Gli investitori hanno perso interesse nelle startup che sviluppano tecnologie per la pubblicità: colpa, in parte, del duopolio Google–Facebook che ha raggiunto un dominio di mercato difficile da scalfire. Secondo i dati raccolti per il Financial Times da CBInsights, l’attività di investimento nelle start-up dell’advertising technology (l’insieme di tecnologie, software e servizi utlizzati per destribuire, controllare e targettizzare la pubblicità online) è scesa l’anno scorso al punto più basso da cinque anni. Il numero di accordi per il finanziamento di società del cosiddetto “adtech” è su scala globale di 343 a fine 2016, con un calo del 17% rispetto al 2015 (414 accordi).

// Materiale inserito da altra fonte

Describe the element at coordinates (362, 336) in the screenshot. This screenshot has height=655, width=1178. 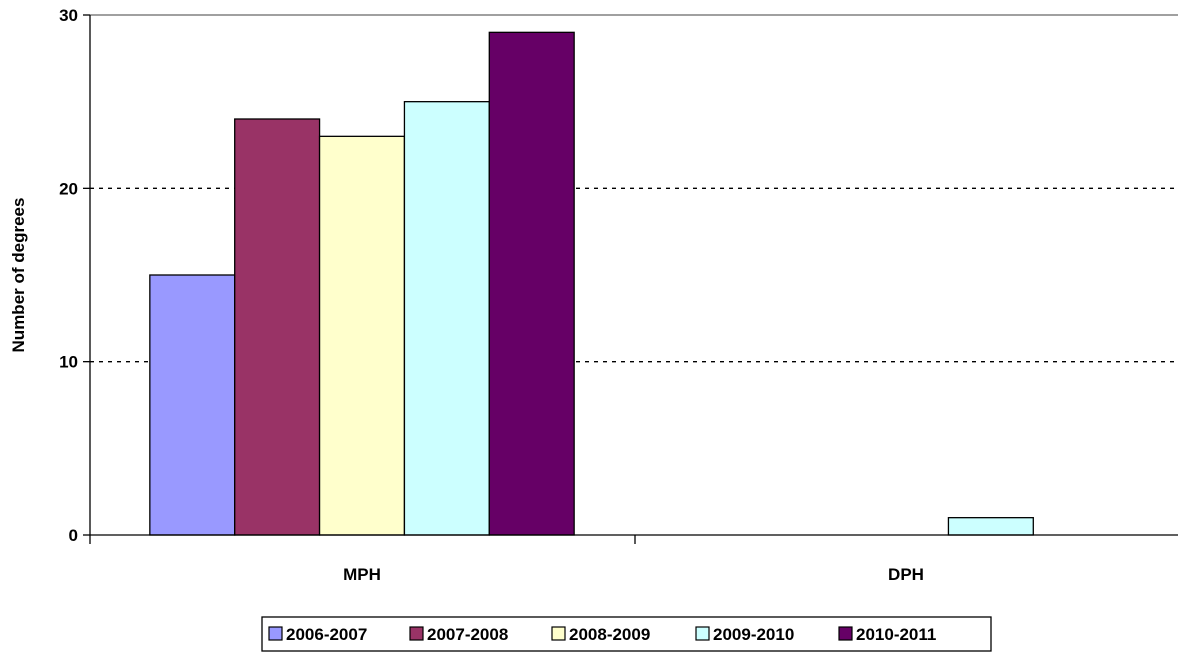
I see `bar-mph-2008-2009` at that location.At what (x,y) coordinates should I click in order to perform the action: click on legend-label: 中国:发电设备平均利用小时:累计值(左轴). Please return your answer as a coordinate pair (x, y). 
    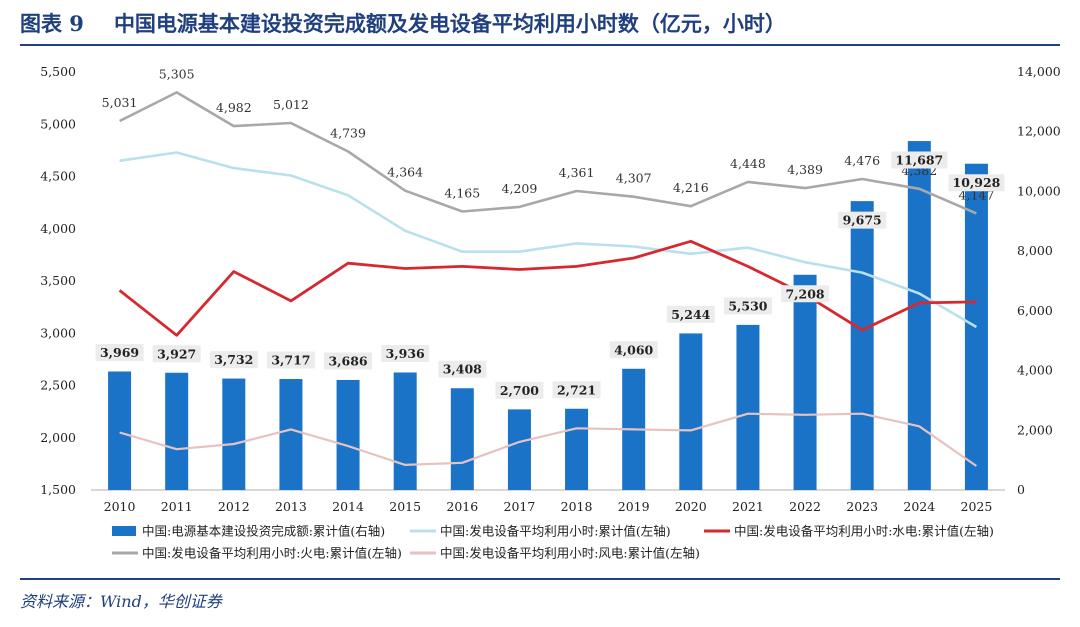
    Looking at the image, I should click on (556, 532).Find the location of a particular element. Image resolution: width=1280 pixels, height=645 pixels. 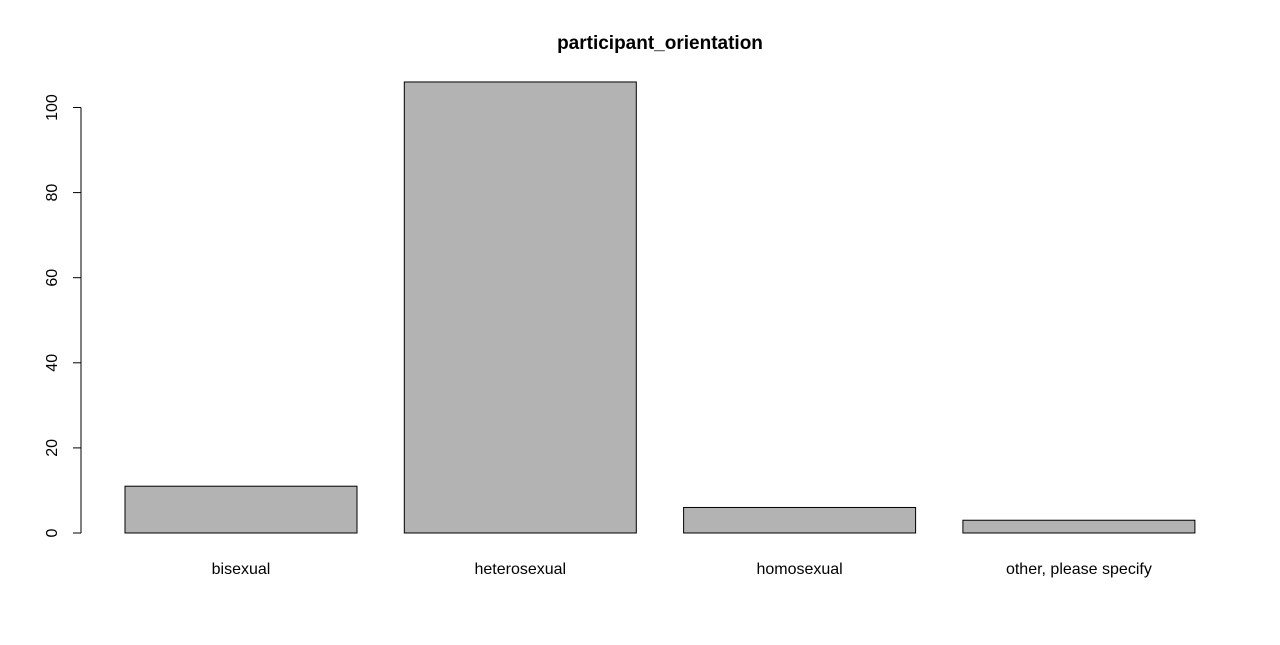

x-category-label: homosexual is located at coordinates (799, 570).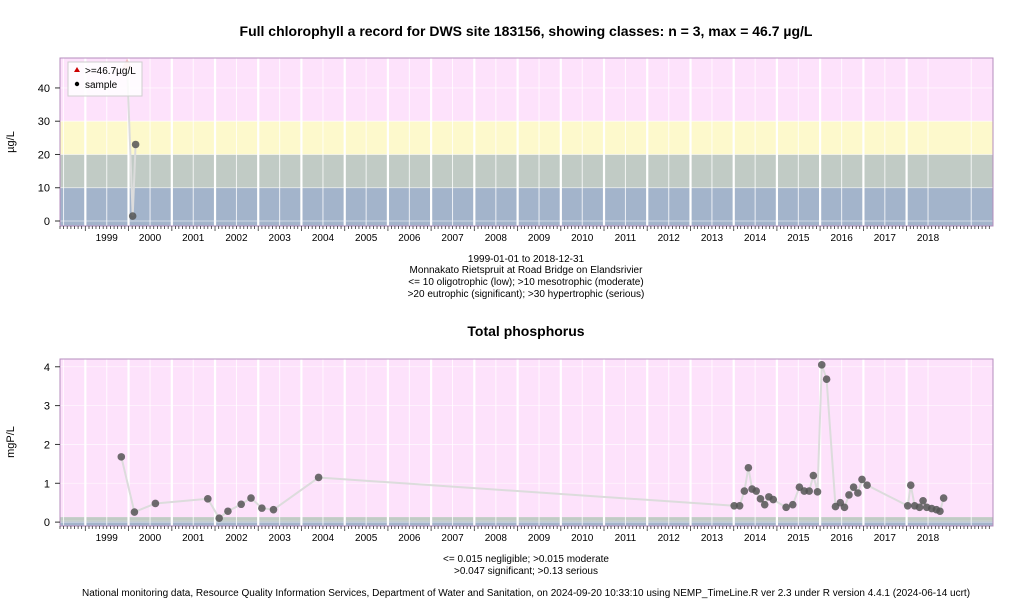  What do you see at coordinates (366, 538) in the screenshot?
I see `phosphorus-x-tick-label: 2005` at bounding box center [366, 538]. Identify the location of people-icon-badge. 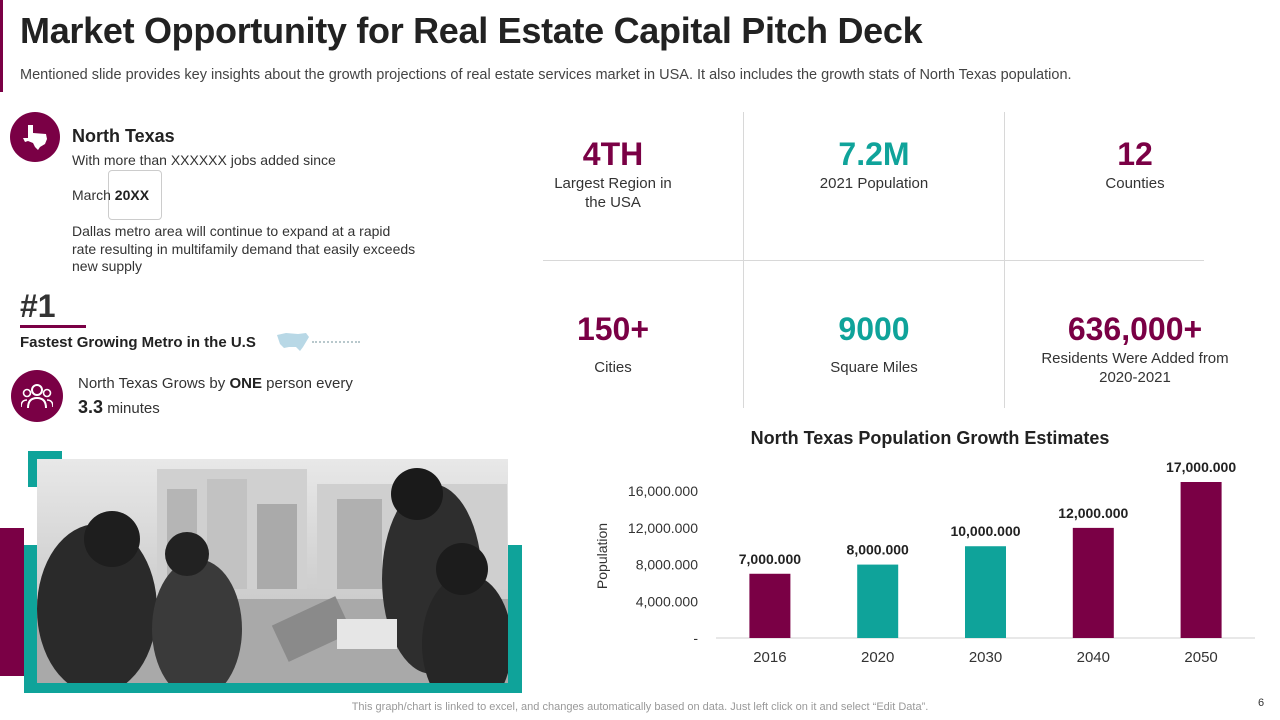
(37, 396).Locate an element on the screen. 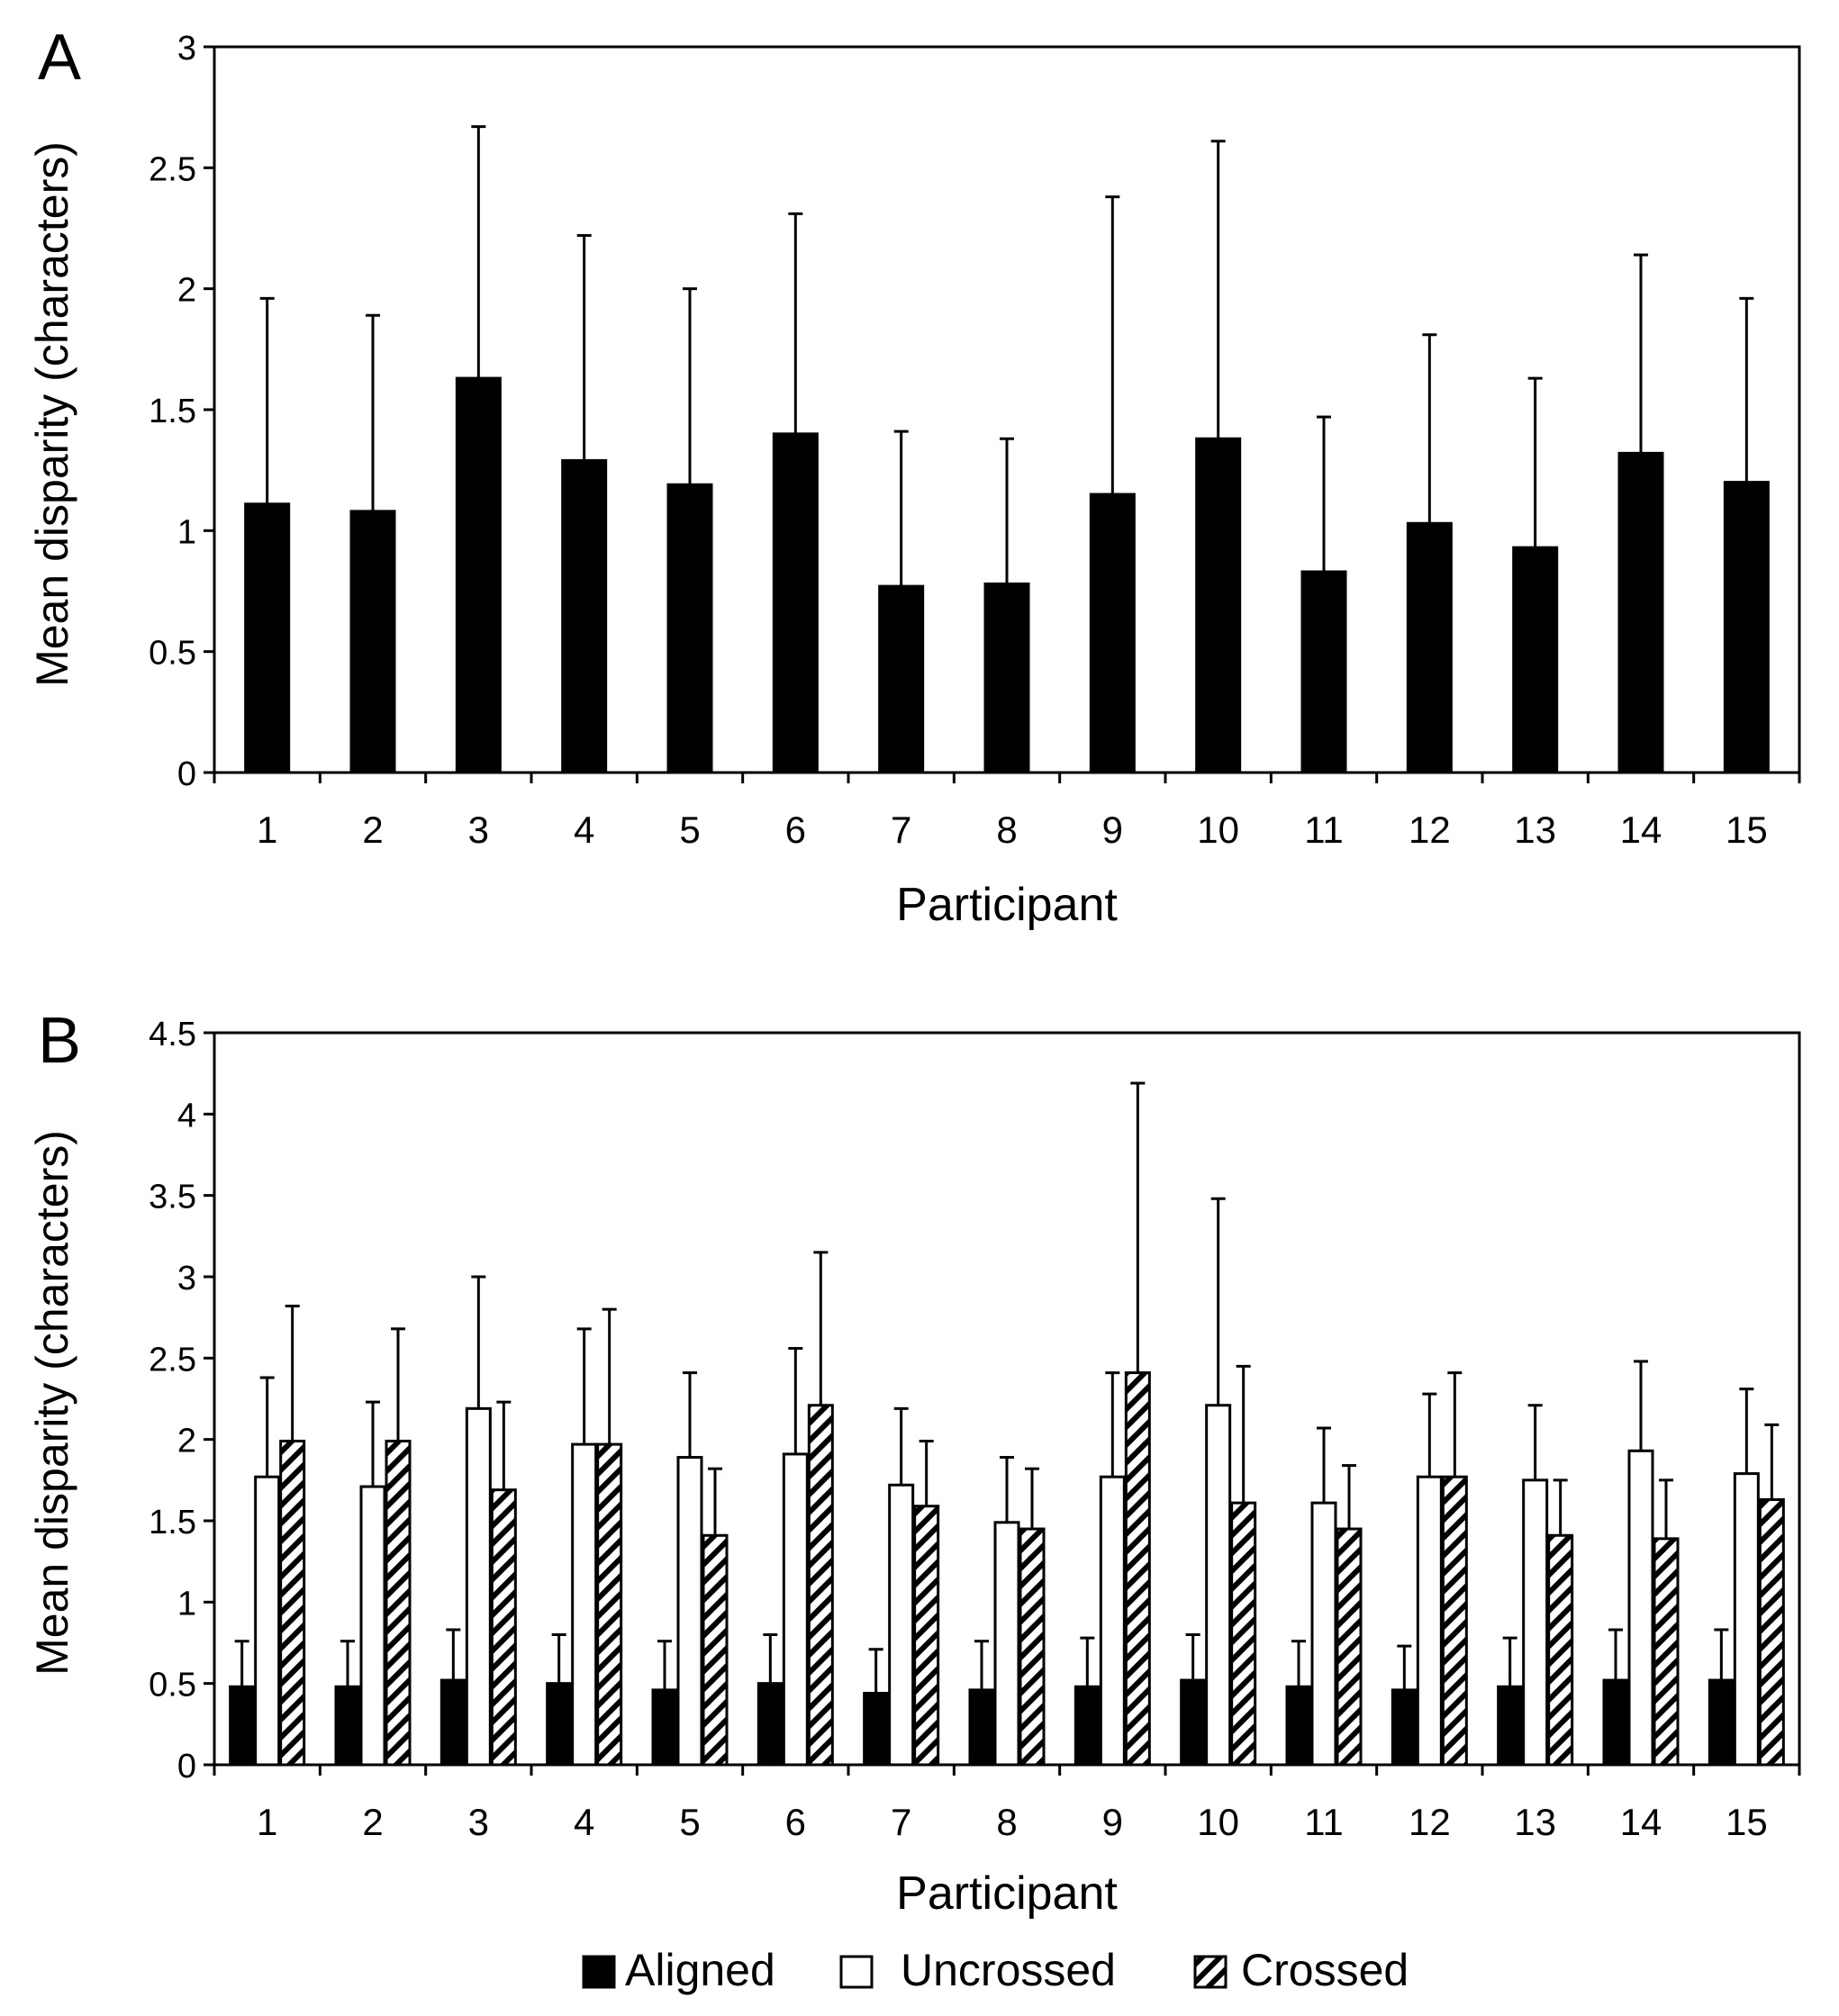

Gli investimenti nelle start-up dell’adtech, che automatizzano e facilitano con le loro tecnologia la compravendita di pubblicità digitali, sono stati rilevanti negli ultimi anni, ma sembrano aver perso slancio. I dati di CBInsights mostrano una flessione del 33% anche nel volume dei finanziamenti nel 2016 rispetto al 2013: da 3,2 miliardi di dollari a 2,2 miliari. Insomma, si fanno meno operazioni di finanziamento e si danno meno soldi. La fine del 2016 ha segnato una frenata importante: solo 69 accordi nel settore adtech completati, mai così pochi in un trimestre dal 2012. Per gli analisti il motivo è chiaro: il duopolio Facebook-Google nella pubblicità digitale rende meno interessante investire in soluzioni alternative. “Il resto dell’industria adtech si è contratta del 3% nella prima metà del 2016 a causa del predominio dei due colossi americani”, dichiara Jason Kint, chief executive di Digital Content Next, associazione di settore che rappresenta gli editori, compresi New York Times e Financial Times.
L’anno scorso Google e Facebook rappresentavano insieme il 75% di tutta la nuova spesa in ads online, secondo l’Internet Trends report pubblicato a giugno da Mary Meeker di Kleiner Perkins Caufield & Byers, fondo di venture capital americano. Negli Usa, 85 centesimi su ogni dollaro di nuovi investimenti in pubblicità digitale sono andati a Google e Facebook nel primo trimestre 2016.
L’ecosistema di start-up dipende dalla possibilità di intermediare l’acquisto di ads su mercati aperti, ma Google e Facebook stanno costruendo dei walled garden in cui possiedono ampie fette della supply chain e fanno leva su bacini di dati personali che hanno raccolto e che non hanno rivali in quantità e qualità.
“Le difficoltà dell’adtech come settore sono sicuramente connesse con il dominio di Facebook e Google,” dichiara Suranga Chandratillake, socio di Balderton Capital e consigliere del board della mobile adtech company Adludio. “La pubblicità alla fine significa vendere attenzione e la maggior parte dell’attenzione è su Google e Facebook, e loro ovviamente la monetizzano”.
L’attività di venture capital nell’adtech è in calo da inizio 2015; l’anno scorso le società statunitensi di VC hanno investito circa 860 milioni di dollari in società dell’adtech, la cifra più bassa dal 2010, secondo dati di PitchBook. Il 2016, secondo le stime preliminari, è andato peggio perché è stata investita nel settore la cifra più bassa dal 2005. Ma non è tutta colpa del duopolio Google–Facebook: l’adtech è vittima del suo stesso successo, nota ancora Chandratillake, perché gli algoritmi di automazione sono “dannatamente efficienti” e alla fine “è difficile distinguersi con tecnologie nuove. Gli sviluppatori di tecnologie per l’advertising si copiano tutti tra loro, generare guadagni è quasi impossiibile: perciò sempre meno fondi di ventura investono”.